YOUR OBJECTIVE »
Each line of the data below containing "agent" needs to be listed.

MATERIAL SHOWN »
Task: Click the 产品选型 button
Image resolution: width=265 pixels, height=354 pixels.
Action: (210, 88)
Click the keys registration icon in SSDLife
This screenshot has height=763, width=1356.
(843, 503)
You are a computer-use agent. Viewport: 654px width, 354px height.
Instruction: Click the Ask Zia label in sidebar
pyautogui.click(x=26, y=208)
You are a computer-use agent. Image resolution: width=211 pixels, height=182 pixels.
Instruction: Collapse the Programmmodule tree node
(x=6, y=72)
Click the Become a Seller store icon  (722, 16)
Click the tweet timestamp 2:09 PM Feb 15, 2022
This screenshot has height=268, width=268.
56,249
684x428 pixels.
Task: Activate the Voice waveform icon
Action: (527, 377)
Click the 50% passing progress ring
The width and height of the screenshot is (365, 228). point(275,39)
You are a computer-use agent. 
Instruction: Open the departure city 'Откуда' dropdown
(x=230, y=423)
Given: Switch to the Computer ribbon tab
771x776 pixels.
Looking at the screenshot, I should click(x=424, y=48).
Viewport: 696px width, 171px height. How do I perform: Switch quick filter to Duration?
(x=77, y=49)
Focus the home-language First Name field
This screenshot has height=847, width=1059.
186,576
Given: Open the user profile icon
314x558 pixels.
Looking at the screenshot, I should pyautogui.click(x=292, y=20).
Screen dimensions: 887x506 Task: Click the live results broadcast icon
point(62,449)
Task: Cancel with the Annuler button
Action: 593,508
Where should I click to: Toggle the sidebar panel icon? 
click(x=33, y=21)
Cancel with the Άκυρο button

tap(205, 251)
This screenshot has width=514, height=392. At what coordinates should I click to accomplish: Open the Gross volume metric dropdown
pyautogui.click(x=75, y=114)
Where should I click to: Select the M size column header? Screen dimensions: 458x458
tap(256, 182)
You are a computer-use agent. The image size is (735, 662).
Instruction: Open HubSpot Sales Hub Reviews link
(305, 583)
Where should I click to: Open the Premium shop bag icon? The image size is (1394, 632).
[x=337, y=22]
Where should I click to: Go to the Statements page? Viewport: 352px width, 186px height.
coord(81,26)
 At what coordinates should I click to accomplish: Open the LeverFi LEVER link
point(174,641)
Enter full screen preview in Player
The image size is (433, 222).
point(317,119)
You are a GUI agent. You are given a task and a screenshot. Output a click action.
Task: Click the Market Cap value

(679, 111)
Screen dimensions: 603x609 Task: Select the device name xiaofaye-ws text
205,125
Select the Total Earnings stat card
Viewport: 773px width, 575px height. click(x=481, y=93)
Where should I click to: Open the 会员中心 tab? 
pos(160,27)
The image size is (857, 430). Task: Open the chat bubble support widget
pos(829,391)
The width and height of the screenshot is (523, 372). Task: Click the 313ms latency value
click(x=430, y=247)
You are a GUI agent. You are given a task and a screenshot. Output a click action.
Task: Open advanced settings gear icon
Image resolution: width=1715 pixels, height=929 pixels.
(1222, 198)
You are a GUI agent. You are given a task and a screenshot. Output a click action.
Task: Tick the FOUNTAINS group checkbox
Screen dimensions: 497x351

WRITTEN RESPONSE »
You are a computer-use agent. Viewport: 654px width, 354px height.
You are a computer-use agent. Image resolution: width=211 pixels, height=182 pixels.
You are a computer-use agent. 
You are a computer-use agent. The image size is (735, 662).
You are a GUI agent. You are given a task and a screenshot. Output a click action.
You are a GUI agent. You are given a task and a screenshot. Output a click action.
You are a GUI agent. You are given a task and a screenshot. Output a click action.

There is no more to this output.